Assignment | A verbatim reproduction of the lines below, from the line containing "The width and height of the screenshot is (1002, 1420)." through the line containing "Task: Choose No", both ends included, is the whole required output.

Exercise data below:

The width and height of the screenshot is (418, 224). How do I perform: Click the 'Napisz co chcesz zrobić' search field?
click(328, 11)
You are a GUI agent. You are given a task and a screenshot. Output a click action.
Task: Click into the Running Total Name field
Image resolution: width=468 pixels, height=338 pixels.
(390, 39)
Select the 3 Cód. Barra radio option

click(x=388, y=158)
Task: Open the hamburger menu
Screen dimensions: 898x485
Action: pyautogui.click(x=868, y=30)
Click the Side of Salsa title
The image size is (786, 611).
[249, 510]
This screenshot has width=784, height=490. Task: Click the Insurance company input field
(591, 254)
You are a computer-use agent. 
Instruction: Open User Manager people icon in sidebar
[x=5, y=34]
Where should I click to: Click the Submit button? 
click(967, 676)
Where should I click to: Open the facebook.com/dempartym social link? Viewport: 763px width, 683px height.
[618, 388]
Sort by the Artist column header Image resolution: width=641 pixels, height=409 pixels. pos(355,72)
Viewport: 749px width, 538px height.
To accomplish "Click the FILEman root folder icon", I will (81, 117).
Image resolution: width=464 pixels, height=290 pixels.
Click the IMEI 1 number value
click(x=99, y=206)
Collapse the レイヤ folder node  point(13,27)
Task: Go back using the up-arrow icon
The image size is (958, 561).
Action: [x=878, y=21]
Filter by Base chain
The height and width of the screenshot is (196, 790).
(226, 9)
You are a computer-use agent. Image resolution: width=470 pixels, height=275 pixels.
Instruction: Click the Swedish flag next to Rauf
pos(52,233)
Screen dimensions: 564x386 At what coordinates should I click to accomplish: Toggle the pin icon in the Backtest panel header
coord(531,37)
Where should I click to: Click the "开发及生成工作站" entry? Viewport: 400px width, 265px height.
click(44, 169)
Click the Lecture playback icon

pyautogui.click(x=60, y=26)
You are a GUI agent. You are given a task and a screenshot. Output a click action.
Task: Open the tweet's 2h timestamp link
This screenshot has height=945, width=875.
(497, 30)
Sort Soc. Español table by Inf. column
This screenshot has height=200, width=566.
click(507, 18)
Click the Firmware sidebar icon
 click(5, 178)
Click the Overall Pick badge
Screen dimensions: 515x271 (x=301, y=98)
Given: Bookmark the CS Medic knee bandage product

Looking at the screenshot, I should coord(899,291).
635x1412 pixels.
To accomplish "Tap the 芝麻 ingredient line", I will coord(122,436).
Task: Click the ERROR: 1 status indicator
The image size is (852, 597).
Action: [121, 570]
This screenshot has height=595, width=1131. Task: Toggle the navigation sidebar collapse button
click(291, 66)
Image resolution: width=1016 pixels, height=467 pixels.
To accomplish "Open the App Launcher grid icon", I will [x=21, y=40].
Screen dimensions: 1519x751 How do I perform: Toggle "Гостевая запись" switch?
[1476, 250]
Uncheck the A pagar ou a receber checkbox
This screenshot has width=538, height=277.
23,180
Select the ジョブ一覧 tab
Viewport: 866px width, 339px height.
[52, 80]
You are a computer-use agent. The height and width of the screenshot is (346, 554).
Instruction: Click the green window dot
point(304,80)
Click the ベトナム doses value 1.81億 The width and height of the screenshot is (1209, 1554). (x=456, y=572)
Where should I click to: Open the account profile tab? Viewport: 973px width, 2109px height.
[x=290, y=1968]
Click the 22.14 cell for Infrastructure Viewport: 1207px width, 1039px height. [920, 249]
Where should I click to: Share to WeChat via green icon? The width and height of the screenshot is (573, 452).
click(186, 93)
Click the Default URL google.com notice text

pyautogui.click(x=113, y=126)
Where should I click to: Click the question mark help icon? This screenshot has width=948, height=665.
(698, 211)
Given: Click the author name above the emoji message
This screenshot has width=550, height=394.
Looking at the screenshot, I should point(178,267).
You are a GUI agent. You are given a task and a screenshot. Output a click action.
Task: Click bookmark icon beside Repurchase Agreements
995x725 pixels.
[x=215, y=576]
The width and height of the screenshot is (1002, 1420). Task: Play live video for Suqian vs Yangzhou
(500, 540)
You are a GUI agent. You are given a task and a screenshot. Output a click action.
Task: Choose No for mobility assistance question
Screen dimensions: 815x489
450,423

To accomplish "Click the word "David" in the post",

End of Exercise data.

Response |
The width and height of the screenshot is (1002, 1420). Task: Play live video for Suqian vs Yangzhou
(500, 540)
You are a GUI agent. You are given a task and a screenshot. Output a click action.
Task: Choose No for mobility assistance question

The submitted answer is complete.